Exercises>
#1 Please copy the hospice post word for word, everything from "I think the" down to "defined the term.".
#2 According to the hospice post, roughly what share of Medicare beneficiaries who die do so while using hospice?

Thursday, February 3, 2011

Getting the Incentives Straight

Good policy is about getting the incentives straight. My post yesterday on the recent paper in JAMA looking at differences between For Profit and Non Profit hospice providers noted that adding quality of care to discussions of cost was needed to make the best policy.

I think the overall goal of health care is to extend people's lives and/or to improve the quality of their life (QOL). Since everyone dies, there are eventually diminishing returns on the productivity (here defined as extends life and/or improves QOL) on what we spend to forestall death and improve QOL. It is hard to determine when this takes place, and harder still to decide what to do when this point is reached. But, it is inevitable. Hospice is one option when patients begin to move into this murky territory when treatments may no longer be 'worth it' as defined by them and their doctor(s). However, by improving QOL, hospice is most certainly still productive care as I have defined the term.

QOL is hard to measure on a prospective basis, meaning as you move through time. Using retrospective quality assessment, especially family members saying hospice helped my loved one and me through a hard time, hospice passes the market test as around half of all Medicare beneficiaries who die do so while using hospice. We know that. However, we need better measurement of quality of hospice care if we are going to get the incentives right in Medicare hospice policy. How quality changes and improves by length of hospice use is very important if we are going to determine the optimal period of hospice use from a QOL perspective.

[Collected data entries]

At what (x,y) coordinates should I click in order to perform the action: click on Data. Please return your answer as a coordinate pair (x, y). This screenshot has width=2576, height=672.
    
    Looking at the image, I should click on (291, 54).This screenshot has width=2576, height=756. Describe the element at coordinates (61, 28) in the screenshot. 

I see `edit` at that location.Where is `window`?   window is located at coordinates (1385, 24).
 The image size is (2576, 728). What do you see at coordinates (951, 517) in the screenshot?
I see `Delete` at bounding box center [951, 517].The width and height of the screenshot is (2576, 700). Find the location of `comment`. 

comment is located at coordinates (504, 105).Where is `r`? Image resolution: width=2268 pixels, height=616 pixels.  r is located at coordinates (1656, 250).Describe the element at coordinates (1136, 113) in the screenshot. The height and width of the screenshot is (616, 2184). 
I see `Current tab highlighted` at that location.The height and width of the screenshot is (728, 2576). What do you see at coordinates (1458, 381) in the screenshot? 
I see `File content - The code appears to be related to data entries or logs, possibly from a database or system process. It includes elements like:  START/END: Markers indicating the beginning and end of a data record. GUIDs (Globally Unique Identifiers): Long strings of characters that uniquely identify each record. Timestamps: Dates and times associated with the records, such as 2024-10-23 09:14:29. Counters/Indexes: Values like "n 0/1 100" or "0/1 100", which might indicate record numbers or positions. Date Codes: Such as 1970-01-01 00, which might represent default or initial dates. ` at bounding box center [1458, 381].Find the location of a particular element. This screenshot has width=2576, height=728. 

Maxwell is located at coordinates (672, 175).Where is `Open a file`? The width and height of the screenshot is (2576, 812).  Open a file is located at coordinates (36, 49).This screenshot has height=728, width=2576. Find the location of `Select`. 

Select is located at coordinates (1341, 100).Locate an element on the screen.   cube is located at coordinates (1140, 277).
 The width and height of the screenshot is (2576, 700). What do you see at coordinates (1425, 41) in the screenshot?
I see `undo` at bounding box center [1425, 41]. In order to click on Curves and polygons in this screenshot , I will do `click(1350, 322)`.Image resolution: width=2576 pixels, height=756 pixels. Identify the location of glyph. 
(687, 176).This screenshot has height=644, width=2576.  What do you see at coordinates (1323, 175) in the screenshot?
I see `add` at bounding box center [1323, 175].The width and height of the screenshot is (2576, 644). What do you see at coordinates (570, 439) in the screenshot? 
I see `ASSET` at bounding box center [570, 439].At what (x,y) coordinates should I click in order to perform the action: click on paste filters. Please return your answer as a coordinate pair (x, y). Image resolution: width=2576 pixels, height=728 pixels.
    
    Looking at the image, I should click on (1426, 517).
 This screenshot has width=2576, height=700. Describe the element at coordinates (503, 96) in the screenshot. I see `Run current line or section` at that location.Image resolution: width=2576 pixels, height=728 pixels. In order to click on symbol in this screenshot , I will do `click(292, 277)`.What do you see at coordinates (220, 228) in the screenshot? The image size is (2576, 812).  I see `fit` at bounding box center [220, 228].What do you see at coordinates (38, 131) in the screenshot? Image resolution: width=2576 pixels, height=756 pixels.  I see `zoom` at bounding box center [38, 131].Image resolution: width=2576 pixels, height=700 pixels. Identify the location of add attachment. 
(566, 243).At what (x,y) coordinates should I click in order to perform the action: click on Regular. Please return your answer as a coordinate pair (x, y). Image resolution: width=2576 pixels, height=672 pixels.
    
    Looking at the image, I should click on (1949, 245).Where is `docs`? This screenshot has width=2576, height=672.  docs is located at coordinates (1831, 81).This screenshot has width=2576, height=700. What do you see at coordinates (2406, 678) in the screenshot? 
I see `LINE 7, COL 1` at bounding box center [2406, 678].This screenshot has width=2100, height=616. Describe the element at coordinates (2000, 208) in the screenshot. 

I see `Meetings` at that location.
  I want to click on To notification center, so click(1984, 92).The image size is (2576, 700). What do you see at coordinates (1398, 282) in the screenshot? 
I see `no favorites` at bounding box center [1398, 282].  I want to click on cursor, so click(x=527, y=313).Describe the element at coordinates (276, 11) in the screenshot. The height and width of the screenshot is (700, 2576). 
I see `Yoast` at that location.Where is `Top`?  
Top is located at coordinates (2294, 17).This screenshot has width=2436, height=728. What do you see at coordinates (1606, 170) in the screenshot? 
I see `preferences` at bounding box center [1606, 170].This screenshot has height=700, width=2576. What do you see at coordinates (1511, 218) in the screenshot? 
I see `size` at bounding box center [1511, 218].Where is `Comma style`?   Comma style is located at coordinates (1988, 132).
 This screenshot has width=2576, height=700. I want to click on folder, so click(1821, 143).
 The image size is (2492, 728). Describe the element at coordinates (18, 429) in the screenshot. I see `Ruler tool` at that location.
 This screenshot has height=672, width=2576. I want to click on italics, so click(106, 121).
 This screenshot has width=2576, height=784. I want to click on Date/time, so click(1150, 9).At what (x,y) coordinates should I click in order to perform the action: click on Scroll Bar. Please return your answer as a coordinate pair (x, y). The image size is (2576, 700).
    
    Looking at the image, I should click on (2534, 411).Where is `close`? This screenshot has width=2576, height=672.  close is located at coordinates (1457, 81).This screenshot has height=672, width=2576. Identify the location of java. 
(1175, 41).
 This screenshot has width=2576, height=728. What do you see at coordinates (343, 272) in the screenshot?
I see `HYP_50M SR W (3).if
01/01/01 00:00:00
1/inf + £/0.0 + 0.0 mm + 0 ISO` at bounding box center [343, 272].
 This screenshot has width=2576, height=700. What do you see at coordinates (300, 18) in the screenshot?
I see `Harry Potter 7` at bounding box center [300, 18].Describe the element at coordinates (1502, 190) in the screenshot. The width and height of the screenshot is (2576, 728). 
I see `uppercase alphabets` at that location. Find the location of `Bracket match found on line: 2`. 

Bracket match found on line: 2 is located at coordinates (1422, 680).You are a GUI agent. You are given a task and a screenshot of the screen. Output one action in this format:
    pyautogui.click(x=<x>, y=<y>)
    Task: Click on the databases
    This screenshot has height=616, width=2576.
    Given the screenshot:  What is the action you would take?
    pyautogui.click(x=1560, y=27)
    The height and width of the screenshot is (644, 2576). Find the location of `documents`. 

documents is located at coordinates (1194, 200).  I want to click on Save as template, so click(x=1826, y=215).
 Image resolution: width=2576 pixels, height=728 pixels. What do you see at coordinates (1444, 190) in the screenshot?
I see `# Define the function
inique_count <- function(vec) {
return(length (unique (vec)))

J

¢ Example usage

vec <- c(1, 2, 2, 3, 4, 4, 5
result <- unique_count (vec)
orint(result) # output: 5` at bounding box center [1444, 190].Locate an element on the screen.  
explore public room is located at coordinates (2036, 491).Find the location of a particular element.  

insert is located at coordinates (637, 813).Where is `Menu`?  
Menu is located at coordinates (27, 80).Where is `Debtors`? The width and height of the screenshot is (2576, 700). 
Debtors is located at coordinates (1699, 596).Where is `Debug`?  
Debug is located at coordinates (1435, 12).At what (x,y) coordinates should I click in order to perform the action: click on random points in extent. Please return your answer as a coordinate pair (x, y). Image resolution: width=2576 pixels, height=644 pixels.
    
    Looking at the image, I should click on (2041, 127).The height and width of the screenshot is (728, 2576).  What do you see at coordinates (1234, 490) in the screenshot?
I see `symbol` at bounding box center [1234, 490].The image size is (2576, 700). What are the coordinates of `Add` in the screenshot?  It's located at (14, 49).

Exercise solutions>
#1
I think the overall goal of health care is to extend people's lives and/or to improve the quality of their life (QOL). Since everyone dies, there are eventually diminishing returns on the productivity (here defined as extends life and/or improves QOL) on what we spend to forestall death and improve QOL. It is hard to determine when this takes place, and harder still to decide what to do when this point is reached. But, it is inevitable. Hospice is one option when patients begin to move into this murky territory when treatments may no longer be 'worth it' as defined by them and their doctor(s). However, by improving QOL, hospice is most certainly still productive care as I have defined the term.

#2 Around half